Kenji Yoshitsugu, Kazumasa Kishimoto, Tadamasa Takemura
Bioengineering (Basel, Switzerland) 12(8) 2025年8月20日
Deep learning has achieved widespread adoption for medical image diagnosis, with extensive research dedicated to mammographic image analysis for breast cancer screening. This study investigates the hypothesis that incorporating region-of-interest (ROI) mask information for individual mammographic images during deep learning can improve the accuracy of benign/malignant diagnoses. Swin Transformer and ConvNeXtV2 deep learning models were used to evaluate their performance on the public VinDr and CDD-CESM datasets. Our approach involved stratifying mammographic images based on the presence or absence of ROI masks, performing independent training and prediction for each subgroup, and subsequently merging the results.
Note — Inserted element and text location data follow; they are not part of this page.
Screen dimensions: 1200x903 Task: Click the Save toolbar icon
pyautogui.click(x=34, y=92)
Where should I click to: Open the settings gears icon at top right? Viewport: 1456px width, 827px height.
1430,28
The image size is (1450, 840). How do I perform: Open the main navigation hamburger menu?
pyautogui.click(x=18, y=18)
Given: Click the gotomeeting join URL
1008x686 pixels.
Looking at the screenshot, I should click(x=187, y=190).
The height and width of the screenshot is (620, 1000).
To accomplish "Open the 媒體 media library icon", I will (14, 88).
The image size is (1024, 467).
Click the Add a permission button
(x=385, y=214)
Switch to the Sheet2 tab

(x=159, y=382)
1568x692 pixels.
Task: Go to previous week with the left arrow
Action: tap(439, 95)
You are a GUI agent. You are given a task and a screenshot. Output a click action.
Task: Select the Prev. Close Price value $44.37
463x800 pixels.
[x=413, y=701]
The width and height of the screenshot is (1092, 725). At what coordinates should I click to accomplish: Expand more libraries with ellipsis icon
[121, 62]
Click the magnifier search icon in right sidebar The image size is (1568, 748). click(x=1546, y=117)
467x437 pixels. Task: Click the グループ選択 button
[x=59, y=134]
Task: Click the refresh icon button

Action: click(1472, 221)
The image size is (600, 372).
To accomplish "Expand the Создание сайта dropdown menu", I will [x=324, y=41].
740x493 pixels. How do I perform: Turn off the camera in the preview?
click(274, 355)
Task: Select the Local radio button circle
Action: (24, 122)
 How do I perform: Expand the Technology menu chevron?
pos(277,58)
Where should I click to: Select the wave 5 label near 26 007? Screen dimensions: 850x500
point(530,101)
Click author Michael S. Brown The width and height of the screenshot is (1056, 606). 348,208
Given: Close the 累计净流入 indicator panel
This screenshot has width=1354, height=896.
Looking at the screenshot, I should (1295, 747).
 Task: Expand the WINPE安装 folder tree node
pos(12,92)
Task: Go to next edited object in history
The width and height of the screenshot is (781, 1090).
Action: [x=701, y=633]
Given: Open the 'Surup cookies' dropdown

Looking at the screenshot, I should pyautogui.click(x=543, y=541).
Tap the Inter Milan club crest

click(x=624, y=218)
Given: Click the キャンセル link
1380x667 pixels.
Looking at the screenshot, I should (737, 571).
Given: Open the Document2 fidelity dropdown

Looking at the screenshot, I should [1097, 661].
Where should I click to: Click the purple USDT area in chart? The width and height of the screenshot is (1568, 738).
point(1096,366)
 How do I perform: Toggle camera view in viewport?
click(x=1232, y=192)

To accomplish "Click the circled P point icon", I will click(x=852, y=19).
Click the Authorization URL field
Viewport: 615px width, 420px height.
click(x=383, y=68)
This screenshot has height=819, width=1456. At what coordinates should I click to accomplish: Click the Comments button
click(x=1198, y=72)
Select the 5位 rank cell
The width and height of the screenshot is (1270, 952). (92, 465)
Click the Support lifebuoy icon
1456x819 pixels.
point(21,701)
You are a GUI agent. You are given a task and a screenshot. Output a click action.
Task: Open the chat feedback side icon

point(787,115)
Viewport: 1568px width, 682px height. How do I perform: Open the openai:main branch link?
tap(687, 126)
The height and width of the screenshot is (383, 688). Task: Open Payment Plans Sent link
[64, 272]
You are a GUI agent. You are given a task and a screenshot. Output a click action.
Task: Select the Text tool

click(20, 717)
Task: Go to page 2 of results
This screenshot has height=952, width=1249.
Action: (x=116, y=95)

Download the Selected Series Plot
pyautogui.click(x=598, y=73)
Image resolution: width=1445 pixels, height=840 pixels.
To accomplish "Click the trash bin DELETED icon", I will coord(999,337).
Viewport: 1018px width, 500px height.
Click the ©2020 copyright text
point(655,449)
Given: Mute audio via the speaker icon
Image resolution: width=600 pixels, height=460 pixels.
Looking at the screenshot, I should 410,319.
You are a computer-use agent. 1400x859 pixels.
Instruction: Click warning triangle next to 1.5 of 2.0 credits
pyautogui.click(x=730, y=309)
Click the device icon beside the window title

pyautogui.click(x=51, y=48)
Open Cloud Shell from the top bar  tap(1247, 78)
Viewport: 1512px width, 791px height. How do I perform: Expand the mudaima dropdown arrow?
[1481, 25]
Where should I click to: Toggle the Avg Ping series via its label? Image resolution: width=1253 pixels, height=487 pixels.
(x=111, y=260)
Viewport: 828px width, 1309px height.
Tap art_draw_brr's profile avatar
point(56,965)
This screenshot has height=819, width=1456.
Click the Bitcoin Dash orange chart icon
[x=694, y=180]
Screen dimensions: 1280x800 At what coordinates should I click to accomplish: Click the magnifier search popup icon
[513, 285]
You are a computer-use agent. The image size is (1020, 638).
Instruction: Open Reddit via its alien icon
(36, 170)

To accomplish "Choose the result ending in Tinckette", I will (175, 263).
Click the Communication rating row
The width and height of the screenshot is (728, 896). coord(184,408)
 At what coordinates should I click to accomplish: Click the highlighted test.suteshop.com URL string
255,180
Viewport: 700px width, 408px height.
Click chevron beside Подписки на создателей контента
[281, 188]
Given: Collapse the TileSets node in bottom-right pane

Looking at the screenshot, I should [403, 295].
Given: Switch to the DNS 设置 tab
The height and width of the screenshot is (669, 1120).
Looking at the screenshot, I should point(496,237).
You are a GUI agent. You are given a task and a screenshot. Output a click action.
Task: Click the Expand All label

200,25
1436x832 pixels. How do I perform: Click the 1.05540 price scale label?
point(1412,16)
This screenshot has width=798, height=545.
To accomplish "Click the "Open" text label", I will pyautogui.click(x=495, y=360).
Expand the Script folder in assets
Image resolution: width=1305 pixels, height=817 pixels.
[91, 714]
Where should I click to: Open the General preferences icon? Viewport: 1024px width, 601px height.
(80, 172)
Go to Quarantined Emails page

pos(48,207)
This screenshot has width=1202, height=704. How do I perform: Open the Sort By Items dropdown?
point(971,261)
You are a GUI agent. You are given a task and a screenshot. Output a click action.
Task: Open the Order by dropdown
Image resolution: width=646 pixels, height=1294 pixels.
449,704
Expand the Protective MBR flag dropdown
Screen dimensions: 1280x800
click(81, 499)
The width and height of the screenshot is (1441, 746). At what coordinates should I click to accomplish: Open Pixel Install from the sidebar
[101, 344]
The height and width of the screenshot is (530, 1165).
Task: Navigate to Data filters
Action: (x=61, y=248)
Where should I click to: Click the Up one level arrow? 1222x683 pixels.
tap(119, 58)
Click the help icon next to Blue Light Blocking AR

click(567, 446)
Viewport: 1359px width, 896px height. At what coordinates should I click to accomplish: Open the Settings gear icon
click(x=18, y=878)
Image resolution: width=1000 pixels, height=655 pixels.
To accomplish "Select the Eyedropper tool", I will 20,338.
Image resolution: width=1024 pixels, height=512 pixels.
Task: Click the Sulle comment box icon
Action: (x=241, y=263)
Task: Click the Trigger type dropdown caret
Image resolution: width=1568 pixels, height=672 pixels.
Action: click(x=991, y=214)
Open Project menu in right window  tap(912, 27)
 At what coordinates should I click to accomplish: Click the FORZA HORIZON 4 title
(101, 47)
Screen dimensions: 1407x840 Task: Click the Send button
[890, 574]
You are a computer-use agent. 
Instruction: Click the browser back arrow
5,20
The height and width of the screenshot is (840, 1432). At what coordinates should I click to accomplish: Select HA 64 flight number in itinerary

Baseline prediction metrics (sensitivity, specificity, F-score, and accuracy) without ROI-stratified separation were the following: VinDr/Swin Transformer (0.00, 1.00, 0.00, 0.85), VinDr/ConvNeXtV2 (0.00, 1.00, 0.00, 0.85), CDD-CESM/Swin Transformer (0.29, 0.68, 0.41, 0.48), and CDD-CESM/ConvNeXtV2 (0.65, 0.65, 0.65, 0.65). Subsequent analysis with ROI-stratified separation demonstrated marked improvements in these metrics: VinDr/Swin Transformer (0.93, 0.87, 0.90, 0.87), VinDr/ConvNeXtV2 (0.90, 0.86, 0.88, 0.87), CDD-CESM/Swin Transformer (0.65, 0.65, 0.65, 0.65), and CDD-CESM/ConvNeXtV2 (0.74, 0.61, 0.67, 0.68). These findings provide compelling evidence that validate our hypothesis and affirm the utility of considering ROI mask information for enhanced diagnostic accuracy in mammography.